Na semana passada, assisti a um debate transmitido por um canal no YouTube. Os participantes, cada um de um ponto diferente, se “reuniram” em um destes aplicativos de transmissão que mostram, para nós, espectadores, várias “janelinhas”.
Percebi que os “debatedores” só estavam olhando para a câmera quando estavam falando. E quando um outro integrante do debate falava, eles interagiam com o celular, falavam com outras pessoas ou ainda direcionavam o olhar para a tela, mas nitidamente, fazendo outra coisa (teclando, mexendo no mouse).
Microfone fechados, para “respeitar” a etiqueta combinada, quando convocados pelo mediador do debate, eles não tinham a menor condição de dialogar com as falas das outras pessoas, simplesmente, porque não estavam ali. O mediador fazia um papel de recuperar a fala dos demais, para que os outros pudessem minimamente reagir a uma ideia que tinha sido defendida antes.
E quando eu falo que eles não estavam “ali”, quero dizer que eles não estavam partilhando uma qualidade de atenção plena e integral.
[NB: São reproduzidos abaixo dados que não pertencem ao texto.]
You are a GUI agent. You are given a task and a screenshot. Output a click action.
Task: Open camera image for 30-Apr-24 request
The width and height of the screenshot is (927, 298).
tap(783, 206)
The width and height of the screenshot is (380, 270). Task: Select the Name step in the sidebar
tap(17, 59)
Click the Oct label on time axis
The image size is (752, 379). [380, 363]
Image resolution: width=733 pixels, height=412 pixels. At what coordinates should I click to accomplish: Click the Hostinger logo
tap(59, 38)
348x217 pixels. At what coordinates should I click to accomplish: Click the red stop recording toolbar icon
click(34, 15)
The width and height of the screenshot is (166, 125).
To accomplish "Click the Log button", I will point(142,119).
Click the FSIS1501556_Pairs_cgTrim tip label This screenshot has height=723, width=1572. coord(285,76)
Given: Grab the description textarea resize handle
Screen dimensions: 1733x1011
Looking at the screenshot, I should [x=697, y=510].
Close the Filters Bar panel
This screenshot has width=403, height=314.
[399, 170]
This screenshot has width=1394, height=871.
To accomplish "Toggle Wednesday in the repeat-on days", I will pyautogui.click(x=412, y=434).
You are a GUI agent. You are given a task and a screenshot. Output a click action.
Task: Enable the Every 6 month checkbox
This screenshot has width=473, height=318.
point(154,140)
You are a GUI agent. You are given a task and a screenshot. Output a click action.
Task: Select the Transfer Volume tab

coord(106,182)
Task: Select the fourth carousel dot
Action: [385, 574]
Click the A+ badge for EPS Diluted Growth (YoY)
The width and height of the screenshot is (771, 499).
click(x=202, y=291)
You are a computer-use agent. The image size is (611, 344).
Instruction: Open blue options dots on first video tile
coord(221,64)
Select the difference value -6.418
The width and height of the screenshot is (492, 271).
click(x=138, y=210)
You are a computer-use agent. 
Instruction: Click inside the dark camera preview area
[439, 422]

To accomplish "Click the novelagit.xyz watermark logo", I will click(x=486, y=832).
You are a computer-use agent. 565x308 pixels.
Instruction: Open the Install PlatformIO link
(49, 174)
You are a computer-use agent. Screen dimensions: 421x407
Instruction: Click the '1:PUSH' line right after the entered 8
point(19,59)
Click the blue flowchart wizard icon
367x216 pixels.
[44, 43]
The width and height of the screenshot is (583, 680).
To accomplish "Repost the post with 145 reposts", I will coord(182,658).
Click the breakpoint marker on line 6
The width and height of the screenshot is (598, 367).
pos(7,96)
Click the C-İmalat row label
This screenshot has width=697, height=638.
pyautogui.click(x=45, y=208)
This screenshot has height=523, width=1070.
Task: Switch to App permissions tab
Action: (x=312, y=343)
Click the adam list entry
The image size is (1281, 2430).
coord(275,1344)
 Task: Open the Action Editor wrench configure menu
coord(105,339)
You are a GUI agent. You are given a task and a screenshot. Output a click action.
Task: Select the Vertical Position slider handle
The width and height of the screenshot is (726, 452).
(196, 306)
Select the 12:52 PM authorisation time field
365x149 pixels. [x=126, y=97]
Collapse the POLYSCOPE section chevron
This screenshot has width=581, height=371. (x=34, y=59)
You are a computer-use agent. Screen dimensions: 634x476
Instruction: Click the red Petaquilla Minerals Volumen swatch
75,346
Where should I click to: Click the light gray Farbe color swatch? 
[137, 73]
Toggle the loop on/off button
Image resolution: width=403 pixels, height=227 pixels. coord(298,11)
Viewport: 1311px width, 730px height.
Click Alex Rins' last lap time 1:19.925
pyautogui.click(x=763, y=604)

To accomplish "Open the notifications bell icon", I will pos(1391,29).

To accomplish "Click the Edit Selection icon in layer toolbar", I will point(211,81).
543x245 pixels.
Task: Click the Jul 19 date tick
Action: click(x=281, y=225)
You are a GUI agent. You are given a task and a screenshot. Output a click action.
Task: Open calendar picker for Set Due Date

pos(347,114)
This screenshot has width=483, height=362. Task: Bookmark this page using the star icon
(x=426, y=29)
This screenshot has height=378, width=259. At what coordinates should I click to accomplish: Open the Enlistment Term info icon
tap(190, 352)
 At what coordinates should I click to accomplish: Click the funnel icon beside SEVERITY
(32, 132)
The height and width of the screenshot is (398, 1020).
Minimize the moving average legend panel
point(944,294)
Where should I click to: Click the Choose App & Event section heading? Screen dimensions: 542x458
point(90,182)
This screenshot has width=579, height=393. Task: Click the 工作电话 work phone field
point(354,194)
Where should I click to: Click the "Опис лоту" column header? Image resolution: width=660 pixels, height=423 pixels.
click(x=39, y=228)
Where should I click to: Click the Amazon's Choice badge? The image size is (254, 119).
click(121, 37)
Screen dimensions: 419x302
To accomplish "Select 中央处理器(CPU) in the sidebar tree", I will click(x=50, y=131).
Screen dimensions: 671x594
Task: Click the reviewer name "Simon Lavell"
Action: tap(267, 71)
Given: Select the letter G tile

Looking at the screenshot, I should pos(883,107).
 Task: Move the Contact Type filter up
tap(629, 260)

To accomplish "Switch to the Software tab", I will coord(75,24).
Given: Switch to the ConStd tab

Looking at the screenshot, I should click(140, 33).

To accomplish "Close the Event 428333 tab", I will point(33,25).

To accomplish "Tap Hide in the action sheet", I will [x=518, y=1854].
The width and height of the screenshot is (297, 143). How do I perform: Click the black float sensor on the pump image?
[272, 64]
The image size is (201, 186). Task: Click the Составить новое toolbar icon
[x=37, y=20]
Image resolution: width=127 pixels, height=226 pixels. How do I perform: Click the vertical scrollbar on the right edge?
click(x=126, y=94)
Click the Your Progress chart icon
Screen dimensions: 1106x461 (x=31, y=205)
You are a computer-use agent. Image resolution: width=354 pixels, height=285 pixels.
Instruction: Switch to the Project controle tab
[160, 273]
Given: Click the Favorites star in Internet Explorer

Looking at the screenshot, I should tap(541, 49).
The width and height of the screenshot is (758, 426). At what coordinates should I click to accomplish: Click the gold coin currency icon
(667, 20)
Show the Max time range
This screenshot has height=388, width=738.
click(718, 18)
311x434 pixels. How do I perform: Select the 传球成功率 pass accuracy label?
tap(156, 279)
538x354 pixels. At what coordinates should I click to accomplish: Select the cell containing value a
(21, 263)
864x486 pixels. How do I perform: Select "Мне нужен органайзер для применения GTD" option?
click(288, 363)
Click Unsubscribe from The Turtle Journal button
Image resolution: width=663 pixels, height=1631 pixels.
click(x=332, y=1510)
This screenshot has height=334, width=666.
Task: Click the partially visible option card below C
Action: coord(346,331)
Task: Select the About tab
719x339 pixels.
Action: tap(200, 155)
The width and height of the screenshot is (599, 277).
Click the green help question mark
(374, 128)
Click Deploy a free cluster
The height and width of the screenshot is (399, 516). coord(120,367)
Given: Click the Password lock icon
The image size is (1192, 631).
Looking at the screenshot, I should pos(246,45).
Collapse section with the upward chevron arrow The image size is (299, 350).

Não se trata necessariamente de uma crítica ao espaço digital. Acredito que é possível realizar uma boa conversa mediada pelas telas. Mas para que isso aconteça, é preciso atenção plena.
Saí daquele debate pensando. “A pandemia naturalizou o multitarefa”. Como as pessoas não estão ali, presencialmente, as outras se sentem autorizadas, de alguma forma, a fazerem outras coisas enquanto estão em uma (suposta) interação.
Claro que isso não é uma novidade da pandemia. Quem nunca passou pela situação de uma outra pessoa, em uma conversa, dizer “pode falar, que estou escutando”, enquanto mexia no celular?
Mas a pandemia naturalizou e potencializou isso. E o que acontece com a comunicação, quando normalizamos o fato de fazermos muitas coisas ao mesmo tempo e nada de forma dedicada e concentrada? Eu arrisco dizer: não existe comunicação.
E isso vira uma “bola de neve” ao longo de um dia, porque além de sermos multitarefas, somos multitelas e não temos mais intervalos para respirar entre uma atividade e outra.
Quando nos “deslocamos” entre telas, de uma atividade para outra, não temos o tempo do deslocamento mental e emocional que teríamos se estivéssemos nos deslocando geograficamente. Que impacto isso tem para nosso cérebro? Para nossa capacidade de compreensão? Para nossa capacidade de escuta? Para nossa capacidade de reflexão e interação real com o Outro?
O slow valoriza o monotarefa e a pausa. Quando nos dedicamos a uma coisa de cada vez, fazemos esta coisa com toda nossa energia e – paradoxalmente – isso pode ser até mais veloz do que seria se fizéssemos com a atenção dividida com outras coisas.
O mundo apressado valoriza o multitarefismo e a pressa. E a pandemia naturalizou o multitarefa, porque estamos sempre diante da tela. Mas o multitarefismo é ruim para o cérebro, favorece a distração, aumenta a possibilidade de cometer erros, afeta a memória, causa ansiedade e inibe a criatividade.
Tenho certeza de que ser multitarefa e multitelas vai comprometer muito nossa capacidade de ressonância. Claro que isso é um palpite. Talvez tenhamos alguma ideia deste impacto dentro de alguns anos. Mas temos algumas pistas no agora. E temos também algumas alternativas para pensar e mudar as coisas no durante.